# Week 3 – Introduction to Data Analysis with Pandas

This notebook is part of **Week 3: Introduction to Data Analysis – Working with Real Data**.

It shows how to:
- Create or load a simple dataset
- Explore the data (rows, columns, summary)
- Find and handle missing values
- Calculate basic statistics
- Do a **mini sales analysis project**: total sales and best‑selling product

You can run this notebook in **Jupyter Notebook**, **JupyterLab**, **VS Code**, or **Google Colab**.

In [None]:
# Install pandas if not already installed (uncomment the next line if needed)
# !pip install pandas

import pandas as pd
print('Pandas version:', pd.__version__)

## 1. Create a Simple Sales Dataset

We will first create a small dataset inside Python. Later, we will save it as a CSV file
and load it again (like reading an Excel/CSV file from disk).

In [None]:
# Create a simple sales dataset
data = {
    'Product': ['Pen', 'Pen', 'Notebook', 'Notebook', 'Pencil', 'Pencil', 'Eraser', 'Pen'],
    'Quantity': [10, 15, 5, 8, 20, None, 12, 7],  # One missing value (None)
    'Price': [5.0, 5.0, 50.0, 50.0, 3.0, 3.0, 2.0, 5.0]
}

df = pd.DataFrame(data)
df

## 2. Save Dataset as CSV and Read It

This simulates working with a real CSV file downloaded from the internet or given by your instructor.

In [None]:
# Save the DataFrame to a CSV file
csv_filename = 'sales_data.csv'
df.to_csv(csv_filename, index=False)
print(f'Dataset saved to {csv_filename}')

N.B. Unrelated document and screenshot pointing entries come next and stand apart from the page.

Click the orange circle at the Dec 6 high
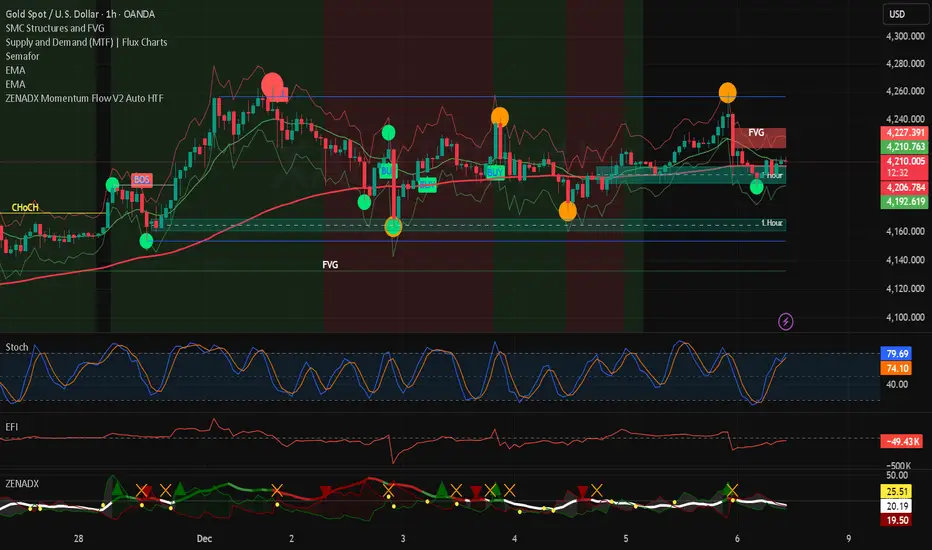This screenshot has width=932, height=550. click(728, 93)

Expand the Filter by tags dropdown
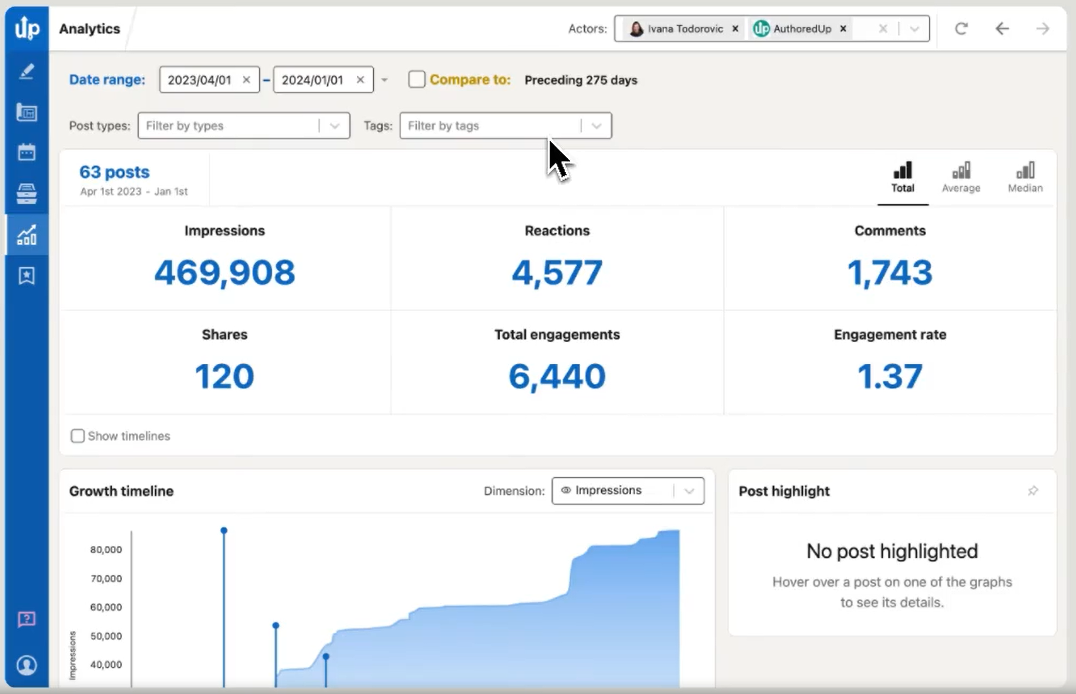coord(596,126)
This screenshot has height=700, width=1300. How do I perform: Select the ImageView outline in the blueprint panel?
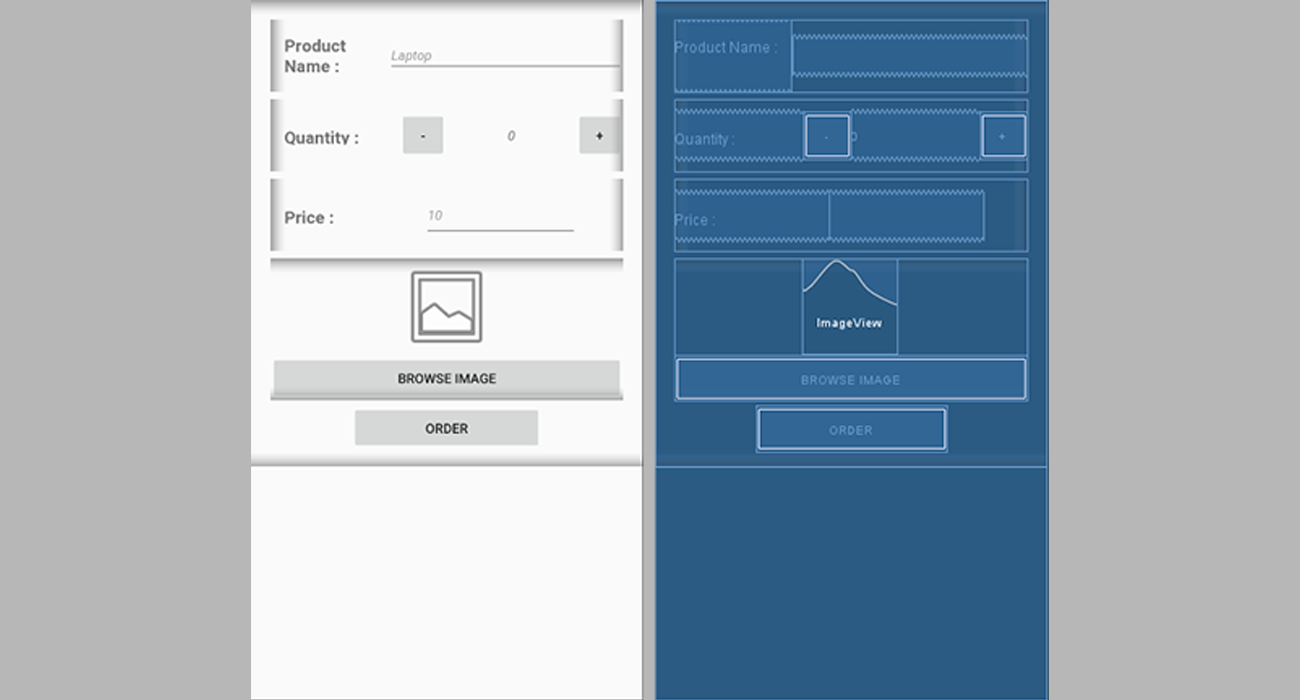[x=850, y=305]
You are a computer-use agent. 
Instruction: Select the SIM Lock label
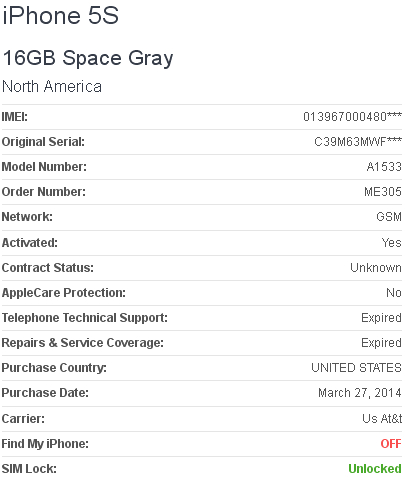[x=29, y=469]
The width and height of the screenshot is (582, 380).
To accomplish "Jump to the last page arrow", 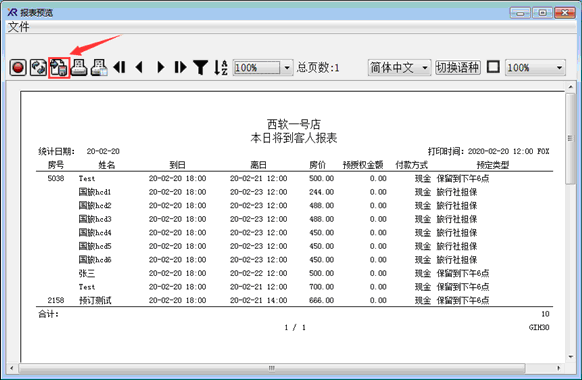I will [x=180, y=68].
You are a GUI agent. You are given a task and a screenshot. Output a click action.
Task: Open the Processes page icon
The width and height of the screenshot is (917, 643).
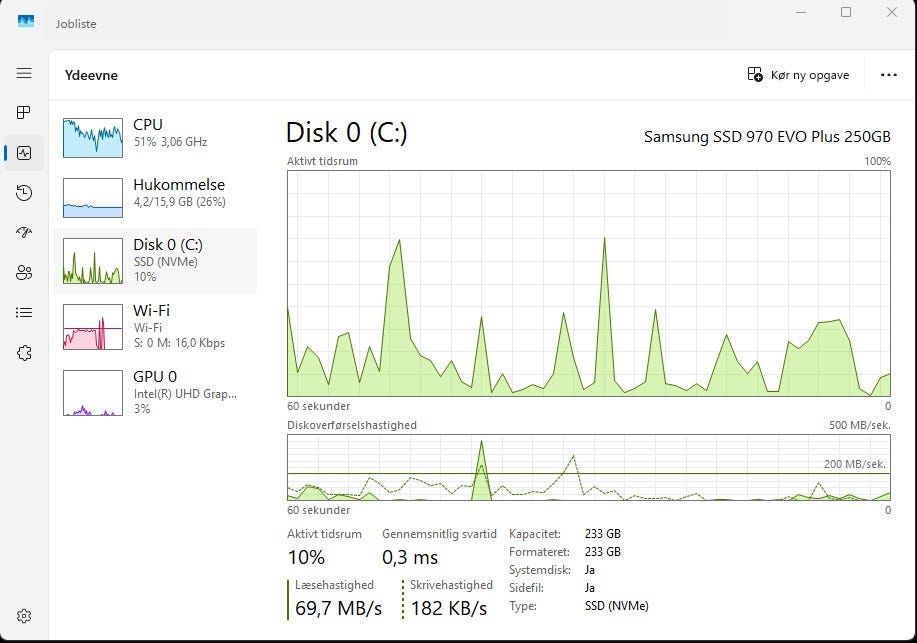click(24, 112)
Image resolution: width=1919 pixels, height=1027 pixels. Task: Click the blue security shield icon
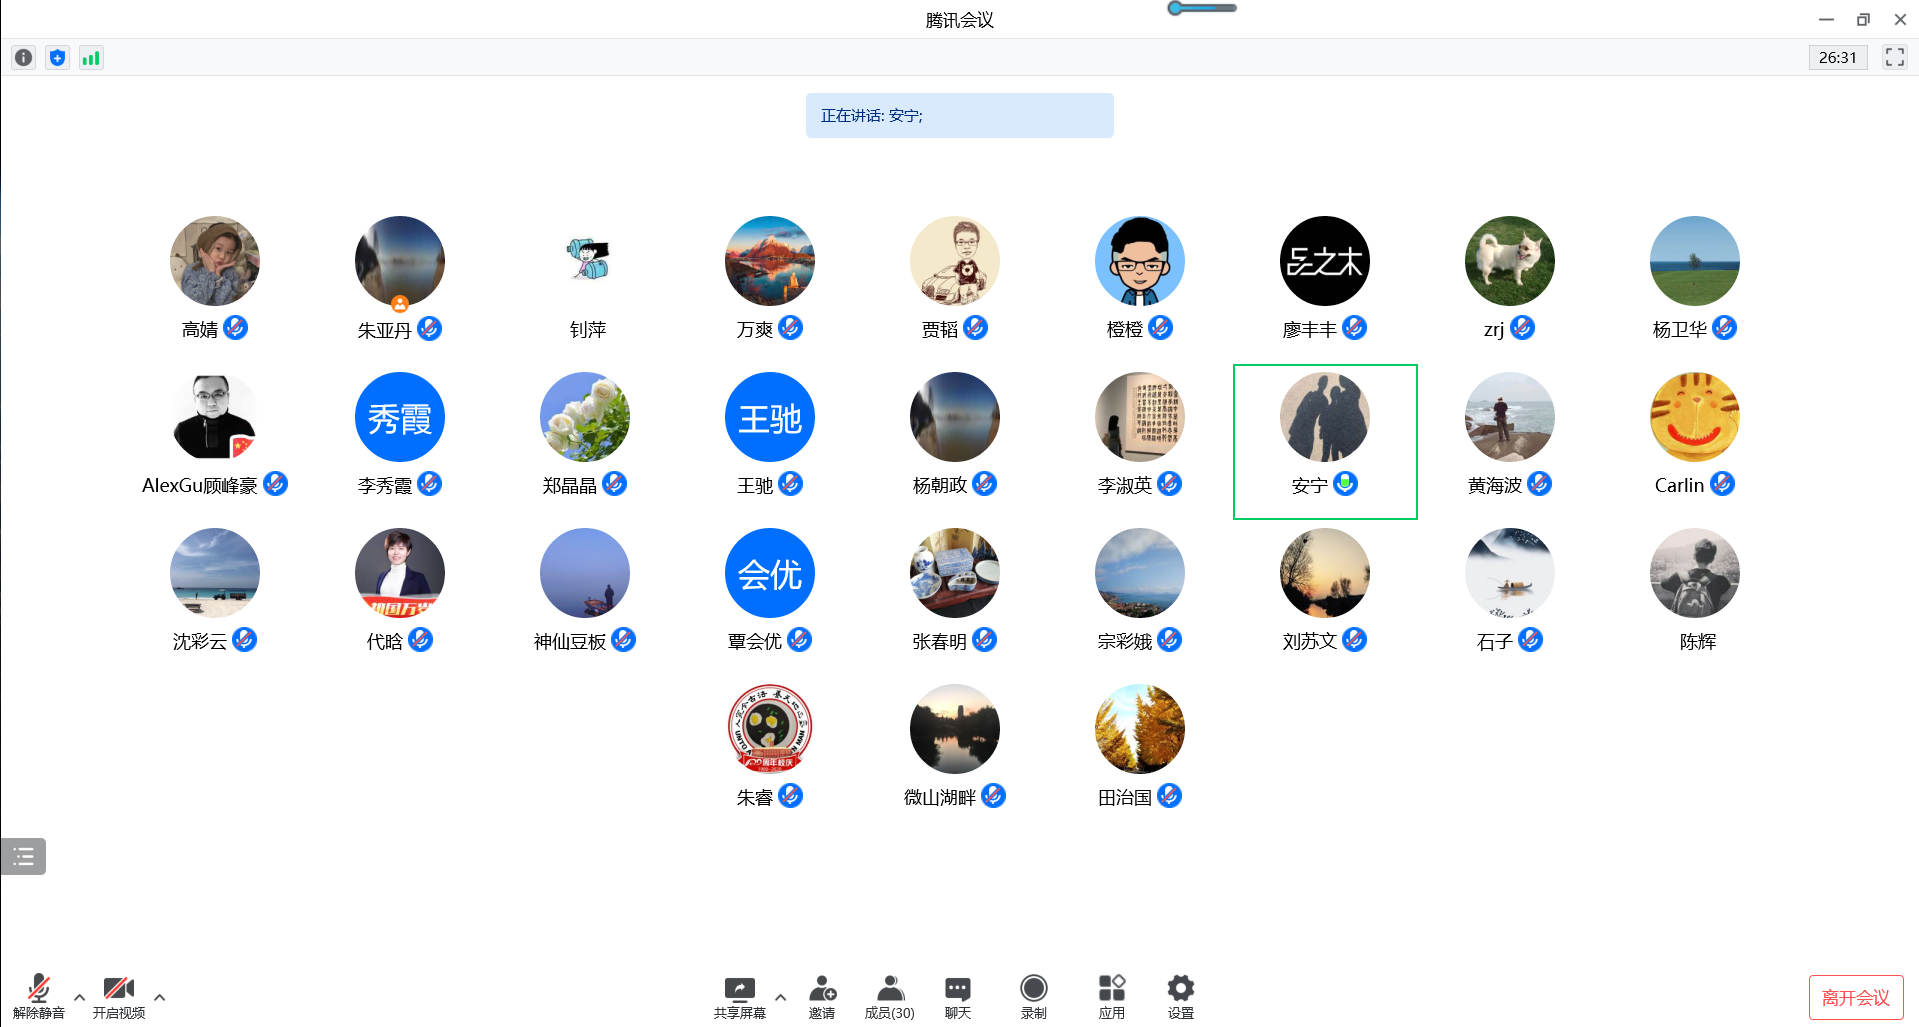tap(58, 58)
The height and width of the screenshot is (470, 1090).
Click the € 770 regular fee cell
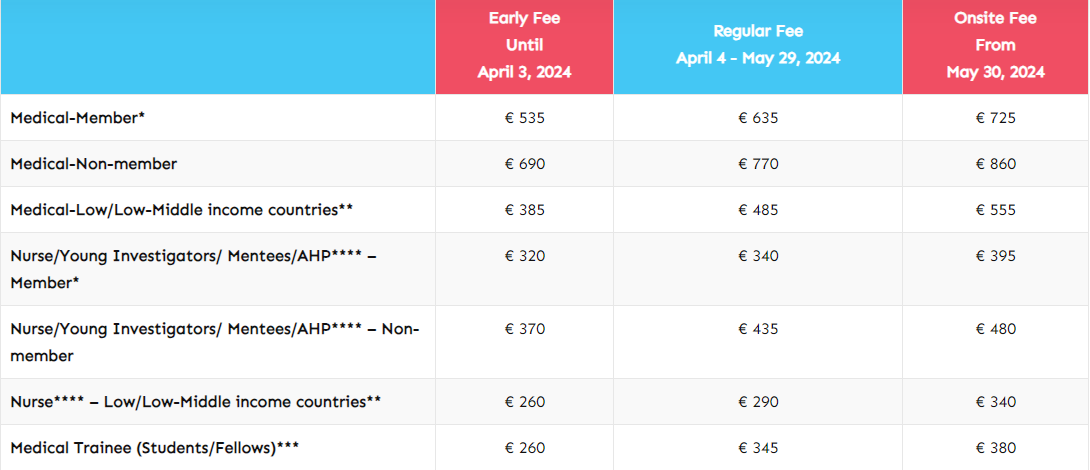click(x=758, y=164)
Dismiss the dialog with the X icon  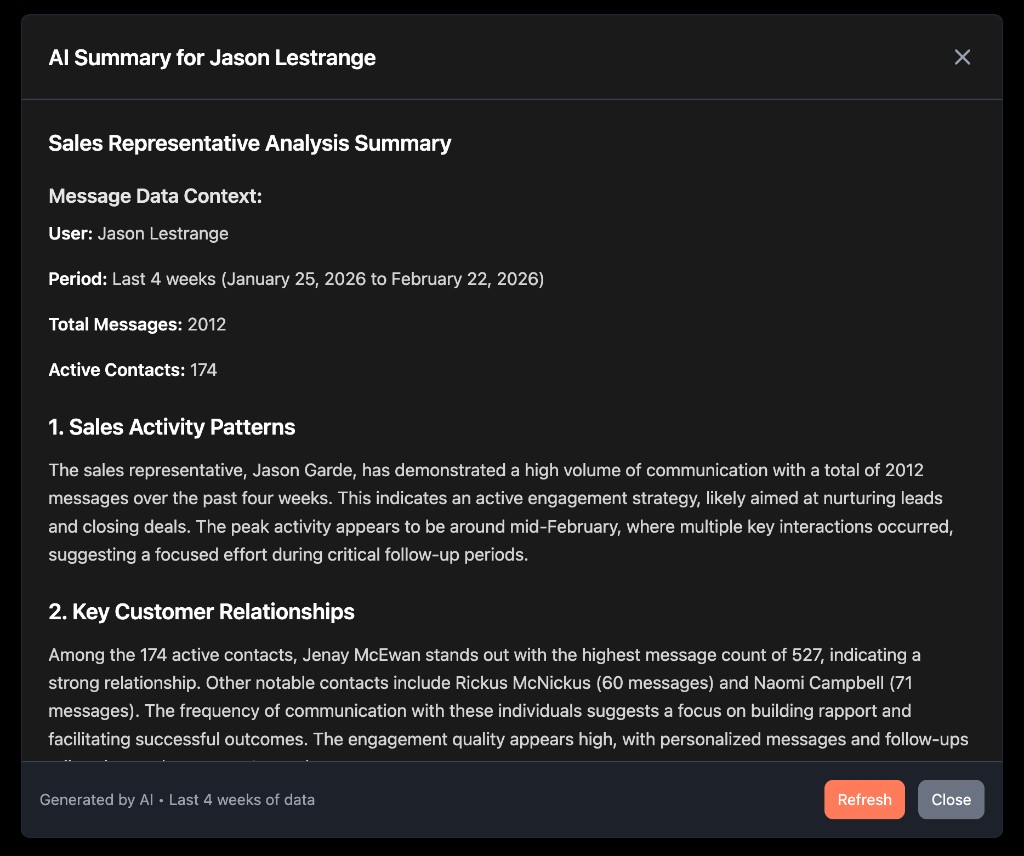962,57
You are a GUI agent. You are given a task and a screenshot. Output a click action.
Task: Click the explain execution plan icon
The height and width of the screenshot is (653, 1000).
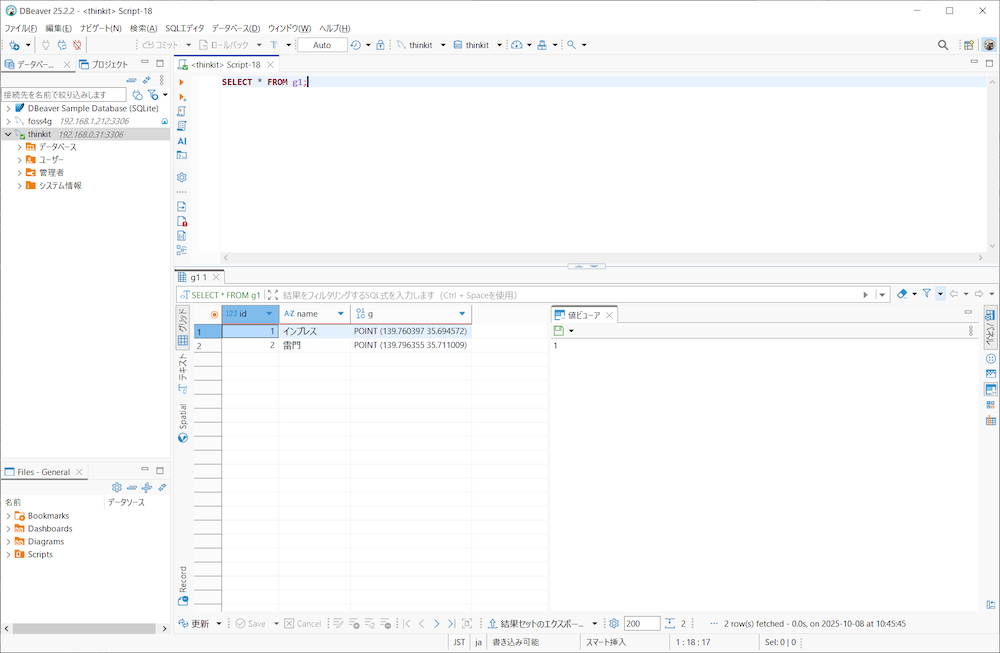(x=182, y=126)
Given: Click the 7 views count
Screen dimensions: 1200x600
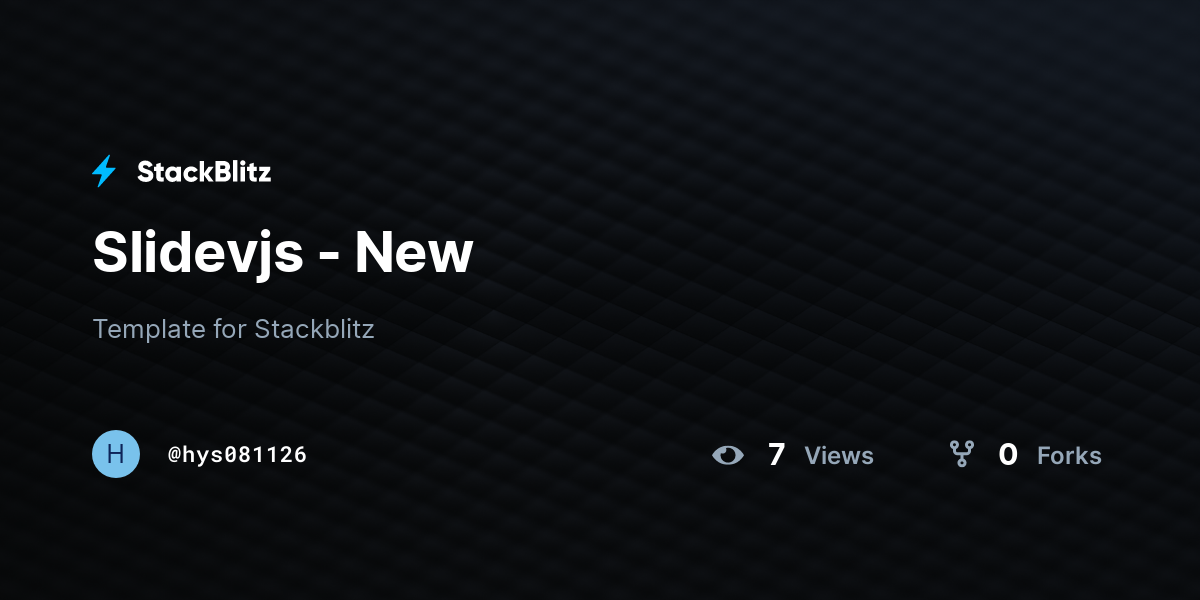Looking at the screenshot, I should pyautogui.click(x=776, y=455).
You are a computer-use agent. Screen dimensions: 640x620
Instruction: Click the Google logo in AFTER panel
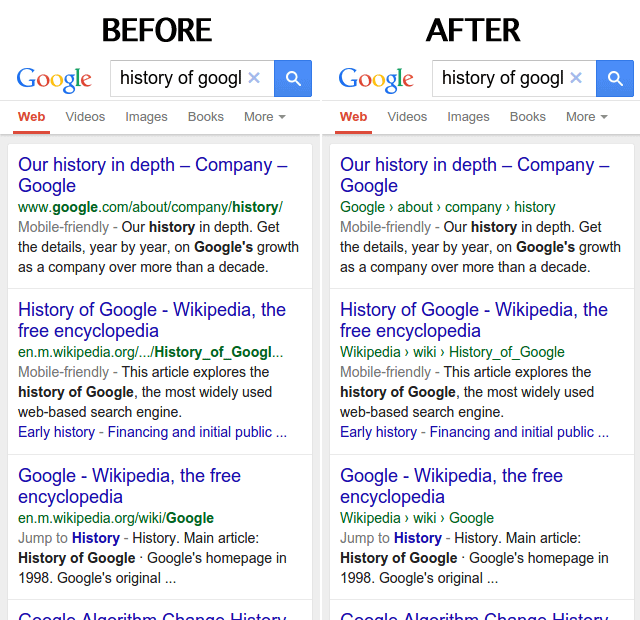point(376,79)
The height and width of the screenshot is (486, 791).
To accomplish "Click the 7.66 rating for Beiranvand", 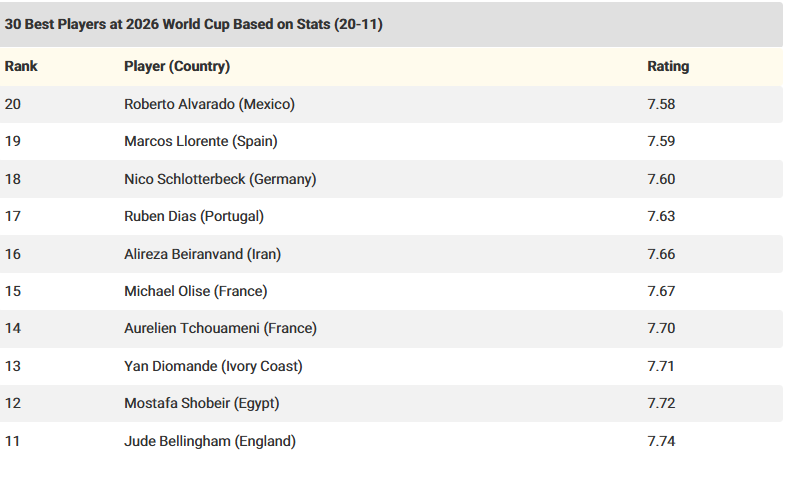I will (x=661, y=254).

# Read the CSV file back into a new DataFrame
sales_df = pd.read_csv(csv_filename)
print('Loaded dataset from CSV:')
sales_df

## 3. Explore the Dataset

We will check:
- First few rows
- Number of rows and columns
- Column names and data types
- Basic statistics

In [None]:
# Display first few rows
print('First 5 rows:')
print(sales_df.head())

# Shape of the dataset (rows, columns)
print('\nShape of dataset (rows, columns):', sales_df.shape)

# Column names
print('\nColumn names:', list(sales_df.columns))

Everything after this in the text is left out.